Tail multiple directories or whole directories by using wildcards

If your log files are labeled by date or all stored in the same directory, configure your Datadog Agent to monitor them all and automatically detect new ones by using wildcards in the path attribute.

  • Using path: /var/log/myapp/*.log:

    • Matches all .log file contained in the /var/log/myapp/ directory.
    • Doesn’t match /var/log/myapp/myapp.conf.
  • Using path: /var/log/myapp/*/*.log:

    • Matches /var/log/myapp/log/myfile.log.
    • Matches /var/log/myapp/errorLog/myerrorfile.log
    • Doesn’t match /var/log/myapp/mylogfile.log.

Configuration example:

logs:
 - type: file
   path: /var/log/myapp/*.log
   service: mywebapp
   source: go

Note: The Agent requires read and execute permissions (5) on the directory to be able to list all the available files in it.

Using a Proxy for Logs

Refer to the Agent proxy documentation page to learn how to forward your Logs with a proxy.

How to get the most of your application logs

When logging stack traces, there are specific attributes that have a dedicated UI display within your Datadog application such as the logger name, the current thread, the error type, and of course the stack trace itself.

Stack trace

To enable those functionalities use the following attribute names:

  • logger.name: Name of the logger
  • logger.thread_name: Name of the current thread
  • error.stack: Actual stack trace
  • error.message: Error message contained in the stack trace
  • error.kind: The type or “kind” of an error (i.e “Exception”, “OSError”, …)

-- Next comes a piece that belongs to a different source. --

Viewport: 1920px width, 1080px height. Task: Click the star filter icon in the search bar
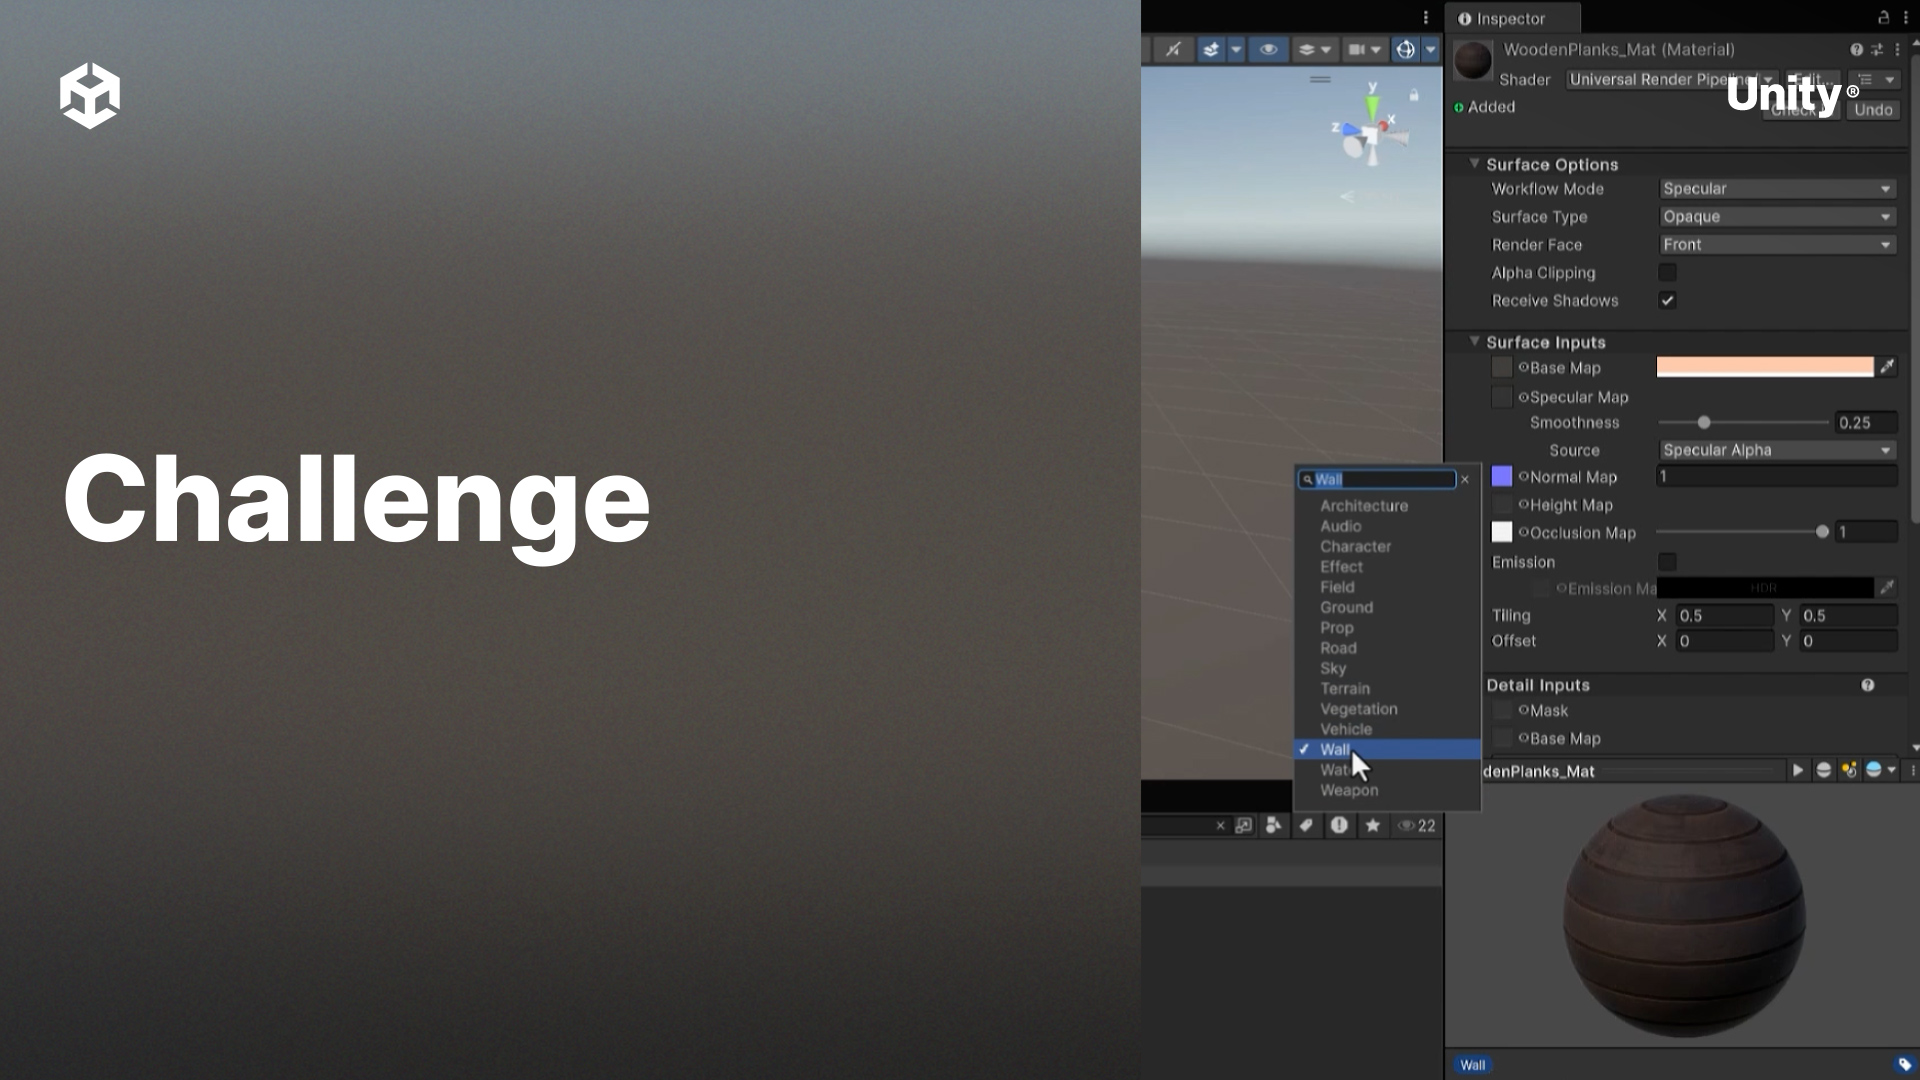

Note: By default, integration Pipelines attempt to remap default logging library parameters to those specific attributes and parse stack traces or traceback to automatically extract the error.message and error.kind.

Send your application logs in JSON

For integration frameworks, we provide guidelines on how to log in JSON into a file. JSON-formatted logging helps handle multiline application logs, and is automatically parsed by Datadog.

The Advantage of Collecting JSON-formatted logs

Datadog automatically parses JSON-formatted logs. For this reason, if you have control over the log format you send to Datadog, we encourage you to format these logs as JSON to avoid the need for custom parsing rules.